Calculatiing heat load for an electrical building, to give my HVAC counterpart for the design on air conditioning.

Reffering to standard practices, i notice the heat loss on demand load of the equipments are factored as directly proportional to the full load heat loss.

Where the heat loss is Square of (I) * R, so for a 50% demand, which is I/2 , the heat loss is a quarter(or 25%) of the full load heat loss, not 50% of full load heat loss.

i am trying to find technical standards. papers on this subject but whatever i read considering a direct proportional reduction on heat.

have anyone have experiance on this, where the "Square of (I) * R" function applied to arrive the heat load for the demand load. Highly apprecaite if one can share their experiance or thought.

That is not the way to find heat load due to electrical equipment because the 'R' is not readily calculable/measurable unless the equipment is a pure resistor. Easier way to do so is through efficiency or rather, inefficiency of an electrical equipment as readily given by manufacturers.

 

[GoldDigger]

There are two components to the heat load in the electrical room.
One is the sum of all of the motors, contactors, etc. which are located in the room.
The other, and perhaps what the OP is referring to, is the I^2R loss in the wiring itself which is feeding loads everywhere else in the building.

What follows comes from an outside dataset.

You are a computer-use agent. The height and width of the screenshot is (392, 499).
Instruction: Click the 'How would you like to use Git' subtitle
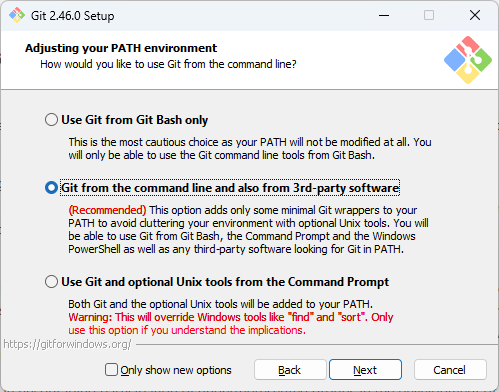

You could calculate that based on the estimated resistance if each wire and the calculated load on that wire.
The second contribution will be small and possibly not worth calculating exactly.
For a 200A 120/240 service an upper limit would be the load current times two times the expected voltage drop. The voltage drop inside the room will be less than 1 volt conservatively.
For this example an upper limit would be 400 watts.
Add in idling and running losses for any transformers in the room. That may well be the biggest number.